Ponle sal
Sazona con sal todas tus ofrendas de grano, para acordarte del pacto eterno de Dios. Nunca te olvides de poner sal a las ofrendas de grano.
Levítico 2:13 (NTV)
En el Antiguo Testamento, Dios instruyó a Israel a que cada ofrenda de grano tuviera sal. No era un simple detalle culinario, sino un recordatorio profundo del pacto eterno de Dios con su pueblo. La sal preserva, da sabor y simboliza permanencia. De la misma manera, hoy somos llamados a que lo que damos y lo que hacemos para Dios esté marcado por alegría, cuidado y un corazón que honra Su pacto.
- Ponerle sal es servir con alegría
La sal representa el gozo con el que debo entregar mis ofrendas y mi servicio. No se trata solo de hacer algo por obligación, sino de hacerlo con gozo, porque eso agrada a Dios y bendice a las personas que me rodean. - Ponerle sal es dar con cuidado
Cuando preparo un platillo con la cantidad correcta de sal, muestro atención y dedicación. Así también, mis ofrendas deben tener ese cuidado, esa intención consciente de honrar a Dios y no hacerlo de manera descuidada o automática. - Ponerle sal es recordar el pacto
Cada vez que doy, cada vez que sirvo, debo recordar que todo está ligado al pacto eterno de Dios conmigo. Ese pacto me asegura Su fidelidad, Su provisión y Su compañía. - Ponerle sal es transmitir sabor a otros
El gozo y la actitud con la que sirvo son percibidos por los demás. Si doy con alegría, ese “sabor” se transmite y anima a quienes me ven. Si sirvo de mala gana, también se nota.

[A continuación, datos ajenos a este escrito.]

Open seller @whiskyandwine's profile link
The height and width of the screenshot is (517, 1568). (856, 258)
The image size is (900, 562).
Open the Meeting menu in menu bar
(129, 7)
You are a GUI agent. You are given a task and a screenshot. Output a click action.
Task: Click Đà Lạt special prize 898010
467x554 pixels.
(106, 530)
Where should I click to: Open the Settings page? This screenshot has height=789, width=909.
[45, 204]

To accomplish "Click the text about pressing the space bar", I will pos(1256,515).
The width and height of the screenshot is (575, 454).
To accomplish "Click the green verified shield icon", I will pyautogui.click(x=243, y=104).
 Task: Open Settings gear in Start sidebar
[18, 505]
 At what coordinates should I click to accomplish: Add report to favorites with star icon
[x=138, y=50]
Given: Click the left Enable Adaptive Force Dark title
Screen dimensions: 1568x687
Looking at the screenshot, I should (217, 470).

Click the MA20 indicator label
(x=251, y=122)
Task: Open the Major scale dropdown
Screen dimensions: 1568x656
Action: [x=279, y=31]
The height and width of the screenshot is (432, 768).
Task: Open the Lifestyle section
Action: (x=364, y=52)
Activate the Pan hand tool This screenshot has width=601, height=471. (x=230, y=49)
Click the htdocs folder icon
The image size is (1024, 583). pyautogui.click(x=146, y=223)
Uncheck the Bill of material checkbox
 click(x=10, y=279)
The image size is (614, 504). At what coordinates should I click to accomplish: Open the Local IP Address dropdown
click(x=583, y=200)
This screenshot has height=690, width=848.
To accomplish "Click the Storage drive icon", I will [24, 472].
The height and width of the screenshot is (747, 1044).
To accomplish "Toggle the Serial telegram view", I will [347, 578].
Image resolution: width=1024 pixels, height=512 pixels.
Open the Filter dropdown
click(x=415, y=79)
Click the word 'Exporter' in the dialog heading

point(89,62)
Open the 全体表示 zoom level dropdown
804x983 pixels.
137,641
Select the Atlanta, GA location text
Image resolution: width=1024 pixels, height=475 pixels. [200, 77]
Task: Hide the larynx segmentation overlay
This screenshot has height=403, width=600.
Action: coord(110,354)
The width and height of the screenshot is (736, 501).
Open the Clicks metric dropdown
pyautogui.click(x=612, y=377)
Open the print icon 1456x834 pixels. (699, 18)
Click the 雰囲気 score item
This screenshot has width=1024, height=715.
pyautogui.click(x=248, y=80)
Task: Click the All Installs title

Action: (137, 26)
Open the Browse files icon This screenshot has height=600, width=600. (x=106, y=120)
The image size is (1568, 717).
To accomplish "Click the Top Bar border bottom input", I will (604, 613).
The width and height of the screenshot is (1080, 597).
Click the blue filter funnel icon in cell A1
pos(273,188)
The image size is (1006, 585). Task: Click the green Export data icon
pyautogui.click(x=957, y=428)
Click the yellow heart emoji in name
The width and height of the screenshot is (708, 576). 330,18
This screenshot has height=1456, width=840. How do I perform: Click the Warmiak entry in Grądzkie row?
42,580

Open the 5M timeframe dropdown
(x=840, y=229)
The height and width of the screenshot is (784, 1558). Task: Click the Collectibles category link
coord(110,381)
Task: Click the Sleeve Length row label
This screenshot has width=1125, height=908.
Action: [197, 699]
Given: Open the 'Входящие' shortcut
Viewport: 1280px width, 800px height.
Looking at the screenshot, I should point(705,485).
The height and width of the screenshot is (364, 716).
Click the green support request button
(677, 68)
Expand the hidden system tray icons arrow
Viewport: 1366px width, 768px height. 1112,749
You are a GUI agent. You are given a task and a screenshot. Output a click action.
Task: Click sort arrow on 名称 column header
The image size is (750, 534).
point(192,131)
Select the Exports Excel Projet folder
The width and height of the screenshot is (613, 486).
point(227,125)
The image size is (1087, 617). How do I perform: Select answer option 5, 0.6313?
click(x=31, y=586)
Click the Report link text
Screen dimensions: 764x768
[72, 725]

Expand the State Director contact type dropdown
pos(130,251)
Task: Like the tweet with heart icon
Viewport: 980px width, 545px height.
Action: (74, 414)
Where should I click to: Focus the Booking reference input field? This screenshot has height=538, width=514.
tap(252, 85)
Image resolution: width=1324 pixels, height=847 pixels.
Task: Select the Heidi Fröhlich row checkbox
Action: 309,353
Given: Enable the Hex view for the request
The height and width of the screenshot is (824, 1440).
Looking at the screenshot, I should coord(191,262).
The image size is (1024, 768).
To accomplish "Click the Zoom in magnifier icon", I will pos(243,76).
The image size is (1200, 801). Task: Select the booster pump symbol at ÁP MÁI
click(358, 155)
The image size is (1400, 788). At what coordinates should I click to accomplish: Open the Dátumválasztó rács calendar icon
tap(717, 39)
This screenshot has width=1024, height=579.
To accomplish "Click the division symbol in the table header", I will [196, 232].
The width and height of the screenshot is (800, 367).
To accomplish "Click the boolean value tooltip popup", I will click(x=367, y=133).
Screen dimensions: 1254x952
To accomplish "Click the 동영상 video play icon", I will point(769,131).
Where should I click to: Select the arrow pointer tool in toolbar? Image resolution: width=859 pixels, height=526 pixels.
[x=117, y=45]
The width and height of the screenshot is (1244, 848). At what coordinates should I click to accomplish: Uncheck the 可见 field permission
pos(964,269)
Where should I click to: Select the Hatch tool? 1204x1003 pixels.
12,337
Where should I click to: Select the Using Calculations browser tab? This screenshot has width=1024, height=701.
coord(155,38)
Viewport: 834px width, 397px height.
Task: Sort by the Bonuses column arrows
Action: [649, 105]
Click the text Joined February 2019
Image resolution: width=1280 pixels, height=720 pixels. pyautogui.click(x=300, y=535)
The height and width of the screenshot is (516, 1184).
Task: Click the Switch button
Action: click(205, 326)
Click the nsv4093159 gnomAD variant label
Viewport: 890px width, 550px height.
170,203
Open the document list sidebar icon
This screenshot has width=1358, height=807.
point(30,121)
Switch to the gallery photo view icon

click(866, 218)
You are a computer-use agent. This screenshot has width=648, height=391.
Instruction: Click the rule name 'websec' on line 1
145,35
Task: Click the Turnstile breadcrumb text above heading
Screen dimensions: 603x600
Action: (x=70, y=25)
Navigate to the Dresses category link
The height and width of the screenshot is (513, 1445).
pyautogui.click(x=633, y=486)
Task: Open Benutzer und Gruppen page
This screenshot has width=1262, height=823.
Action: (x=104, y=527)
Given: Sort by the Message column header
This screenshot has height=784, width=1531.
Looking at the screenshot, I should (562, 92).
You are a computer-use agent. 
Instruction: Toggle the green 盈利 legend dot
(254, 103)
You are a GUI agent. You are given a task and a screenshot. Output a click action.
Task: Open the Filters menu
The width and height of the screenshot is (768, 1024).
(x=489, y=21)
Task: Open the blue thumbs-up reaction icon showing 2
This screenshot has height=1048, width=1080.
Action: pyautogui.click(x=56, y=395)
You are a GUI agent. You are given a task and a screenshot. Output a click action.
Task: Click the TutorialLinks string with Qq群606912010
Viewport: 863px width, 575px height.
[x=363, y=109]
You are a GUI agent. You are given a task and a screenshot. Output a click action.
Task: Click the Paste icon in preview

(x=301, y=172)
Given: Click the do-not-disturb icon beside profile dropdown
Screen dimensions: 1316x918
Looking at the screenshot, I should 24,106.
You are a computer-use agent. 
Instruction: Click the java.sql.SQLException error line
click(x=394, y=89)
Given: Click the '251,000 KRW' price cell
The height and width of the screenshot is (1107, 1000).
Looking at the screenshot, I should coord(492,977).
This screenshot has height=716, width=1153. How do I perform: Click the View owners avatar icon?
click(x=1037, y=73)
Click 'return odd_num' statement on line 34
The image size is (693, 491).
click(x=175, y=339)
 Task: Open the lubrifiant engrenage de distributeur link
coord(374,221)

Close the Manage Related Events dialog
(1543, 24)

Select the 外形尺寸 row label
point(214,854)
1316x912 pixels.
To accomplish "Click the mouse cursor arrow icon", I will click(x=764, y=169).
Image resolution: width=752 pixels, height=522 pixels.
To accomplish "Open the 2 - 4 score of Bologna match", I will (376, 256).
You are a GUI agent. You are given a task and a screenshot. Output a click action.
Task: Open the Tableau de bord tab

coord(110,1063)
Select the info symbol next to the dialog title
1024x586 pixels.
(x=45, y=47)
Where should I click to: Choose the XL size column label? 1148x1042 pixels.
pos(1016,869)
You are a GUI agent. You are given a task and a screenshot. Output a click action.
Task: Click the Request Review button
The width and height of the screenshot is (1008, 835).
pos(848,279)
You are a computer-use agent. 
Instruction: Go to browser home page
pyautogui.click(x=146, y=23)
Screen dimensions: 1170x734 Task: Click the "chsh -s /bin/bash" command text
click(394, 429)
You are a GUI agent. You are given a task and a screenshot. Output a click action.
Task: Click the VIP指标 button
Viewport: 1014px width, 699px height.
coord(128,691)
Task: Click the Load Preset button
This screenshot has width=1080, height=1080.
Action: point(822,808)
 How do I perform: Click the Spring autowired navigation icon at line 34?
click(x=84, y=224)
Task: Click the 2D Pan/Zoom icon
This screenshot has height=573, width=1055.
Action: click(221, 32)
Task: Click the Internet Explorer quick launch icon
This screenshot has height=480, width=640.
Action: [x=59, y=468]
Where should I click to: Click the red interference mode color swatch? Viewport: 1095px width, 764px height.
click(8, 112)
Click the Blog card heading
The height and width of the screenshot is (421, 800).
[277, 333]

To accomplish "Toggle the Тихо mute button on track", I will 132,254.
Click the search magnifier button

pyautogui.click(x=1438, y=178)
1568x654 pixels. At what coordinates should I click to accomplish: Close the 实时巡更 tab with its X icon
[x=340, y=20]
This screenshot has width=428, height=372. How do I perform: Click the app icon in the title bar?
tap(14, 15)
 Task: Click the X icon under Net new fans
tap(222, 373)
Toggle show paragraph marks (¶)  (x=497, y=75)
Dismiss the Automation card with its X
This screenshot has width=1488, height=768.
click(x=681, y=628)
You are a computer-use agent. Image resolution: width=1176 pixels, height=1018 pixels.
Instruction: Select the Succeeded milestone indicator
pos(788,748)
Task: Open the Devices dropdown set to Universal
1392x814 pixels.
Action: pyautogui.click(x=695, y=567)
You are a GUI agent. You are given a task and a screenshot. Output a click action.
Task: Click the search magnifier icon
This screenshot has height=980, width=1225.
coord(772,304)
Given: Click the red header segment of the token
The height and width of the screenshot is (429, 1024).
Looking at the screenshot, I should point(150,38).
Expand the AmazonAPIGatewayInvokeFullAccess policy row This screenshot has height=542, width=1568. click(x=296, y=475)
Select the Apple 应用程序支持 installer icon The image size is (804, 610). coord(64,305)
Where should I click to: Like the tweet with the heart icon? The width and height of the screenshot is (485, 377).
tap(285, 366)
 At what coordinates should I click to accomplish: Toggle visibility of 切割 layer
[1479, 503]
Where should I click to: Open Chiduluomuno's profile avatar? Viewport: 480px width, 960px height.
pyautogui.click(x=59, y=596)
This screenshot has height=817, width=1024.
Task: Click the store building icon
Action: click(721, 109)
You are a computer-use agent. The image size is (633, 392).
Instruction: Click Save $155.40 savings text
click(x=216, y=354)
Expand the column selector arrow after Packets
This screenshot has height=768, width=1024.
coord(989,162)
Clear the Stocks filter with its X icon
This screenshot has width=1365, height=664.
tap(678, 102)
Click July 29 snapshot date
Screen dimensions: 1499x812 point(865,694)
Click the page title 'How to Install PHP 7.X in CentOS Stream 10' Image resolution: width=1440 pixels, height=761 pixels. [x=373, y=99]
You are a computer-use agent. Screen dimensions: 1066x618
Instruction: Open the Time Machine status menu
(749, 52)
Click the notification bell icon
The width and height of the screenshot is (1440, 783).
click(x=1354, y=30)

Cuando mis ofrendas, mi tiempo y mi servicio llevan “sal”, no solo agrado a Dios, sino que bendigo y edifico a otros con mi actitud.
Sazona con sal todas tus ofrendas de grano, para acordarte del pacto eterno de Dios. Nunca te olvides de poner sal a las ofrendas de grano.
Levítico 2:13 (NTV)
Piénsalo:
- ¿Con qué actitud estoy dando o sirviendo: con gozo o con obligación?
- ¿Estoy recordando el pacto eterno de Dios cada vez que entrego algo en Su nombre?
- ¿Qué sabor perciben los demás cuando reciben mi servicio o mis ofrendas?